The proprietary Slipstream process is now in place at University of California, Davis (USA) for manufacturing Deep-Primed T-Cells for Torque’s first clinical trial that will initiate later this year in both solid and hematologic cancers.
“Torque’s cell manufacturing strategy is a critical aspect of our mission to dramatically expand cell therapy cures for cancer,” said Bart Henderson, CEO of Torque. “The Slipstream manufacturing process is based on a robust, closed system that surpasses conventional cell therapy manufacturing techniques used for currently marketed T cell therapy products—Slipstream is readily scalable, requires a substantially smaller manufacturing footprint, and is less capital- and labor-intensive. We are pleased to announce this innovative system and our collaboration to build out Slipstream with the UC Davis team led by Gerhard Bauer—one of the country’s premier experts on the management and development of GMP cell manufacturing facilities— to bring a new class of immune cell therapy to patients with cancer.”
Slipstream is a proprietary, high-efficiency T cell manufacturing platform engineered by Torque to operate as modular compact factories. Currently marketed immune cell therapies are produced using open, complex, labor- and cost-intensive processes that require a substantial manufacturing facility. In contrast, Slipstream production is semi-automated and fully closed, which eliminates contamination risk between transfers and can dramatically reduce staffing requirements and the factory footprint. Production capacity can be expanded by adding additional arrays in Lego-like fashion.

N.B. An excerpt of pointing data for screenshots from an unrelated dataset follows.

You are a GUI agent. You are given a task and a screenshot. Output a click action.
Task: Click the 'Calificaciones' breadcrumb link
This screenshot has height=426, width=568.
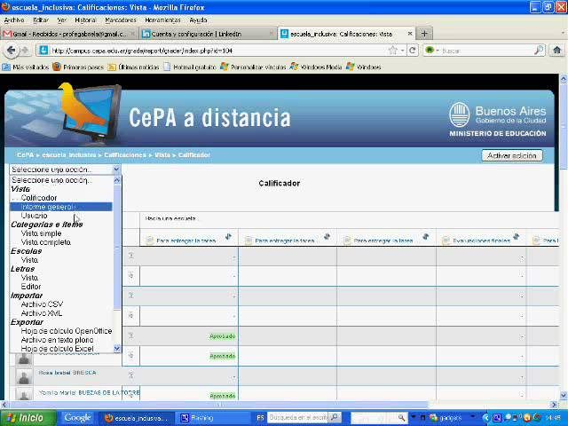124,155
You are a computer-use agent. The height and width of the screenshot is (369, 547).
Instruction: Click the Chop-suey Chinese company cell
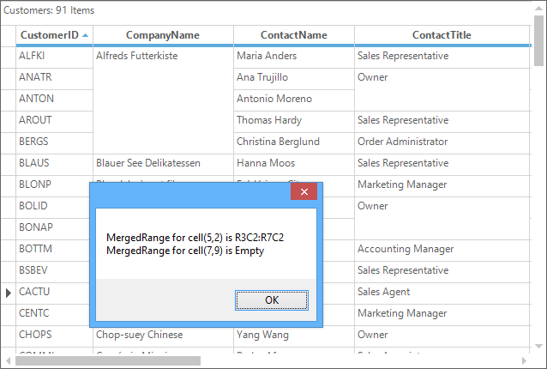pyautogui.click(x=163, y=335)
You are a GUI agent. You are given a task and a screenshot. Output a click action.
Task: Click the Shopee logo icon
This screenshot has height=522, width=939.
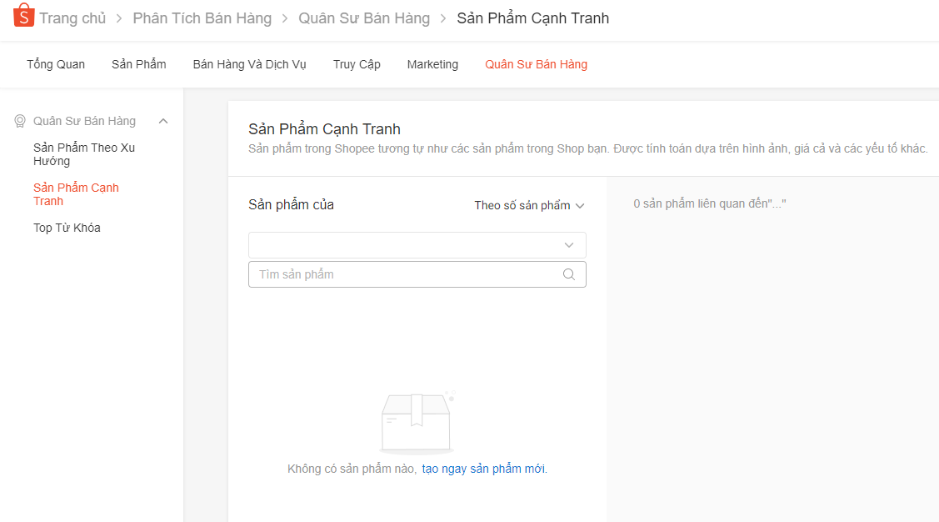pyautogui.click(x=23, y=16)
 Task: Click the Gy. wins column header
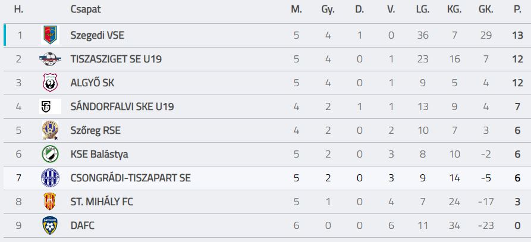click(x=328, y=10)
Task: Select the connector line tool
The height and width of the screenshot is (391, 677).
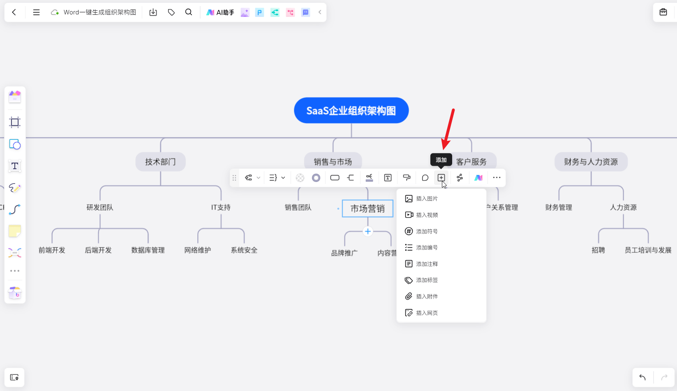Action: point(15,209)
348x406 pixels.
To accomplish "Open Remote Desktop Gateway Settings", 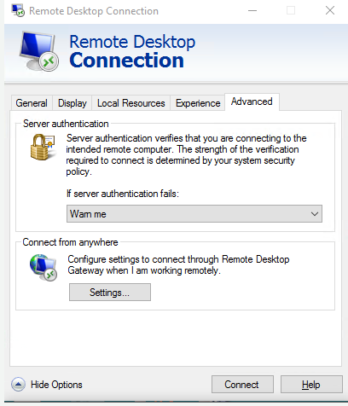I will click(110, 293).
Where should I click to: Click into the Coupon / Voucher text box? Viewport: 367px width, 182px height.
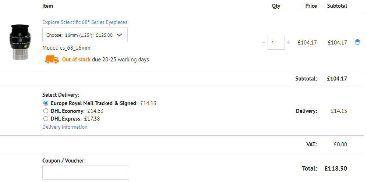pyautogui.click(x=85, y=172)
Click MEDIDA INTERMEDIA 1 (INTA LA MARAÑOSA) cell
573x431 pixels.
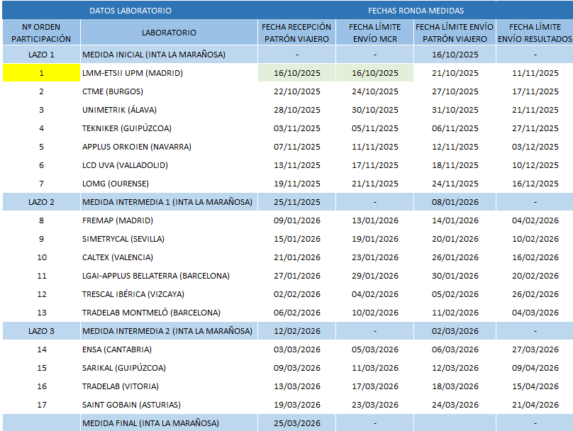coord(167,202)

Torque’s Deep-Priming platform uses advanced cell process engineering to prime and activate T cells to target multiple tumor antigens, and to tether immune-stimulatory drugs to the surface of these multi-target T cells to direct immune activation in the tumor microenvironment.
In hematologic cancers, this new class of immune cell therapeutics has the potential to improve on the initial success of single-target CAR T therapeutics with expanded efficacy and also move cell therapy treatment out of the hospital with a high margin of safety. For solid tumors, Deep-Primed T cells have the potential to enable efficacy against tumors with heterogeneous antigens protected by hostile microenvironments, which are not readily addressable with the first generation of immune cell therapies.
Torque’s lead product candidate, Deep IL-15, is now in pre-investigational stage of development for hematologic and solid tumors.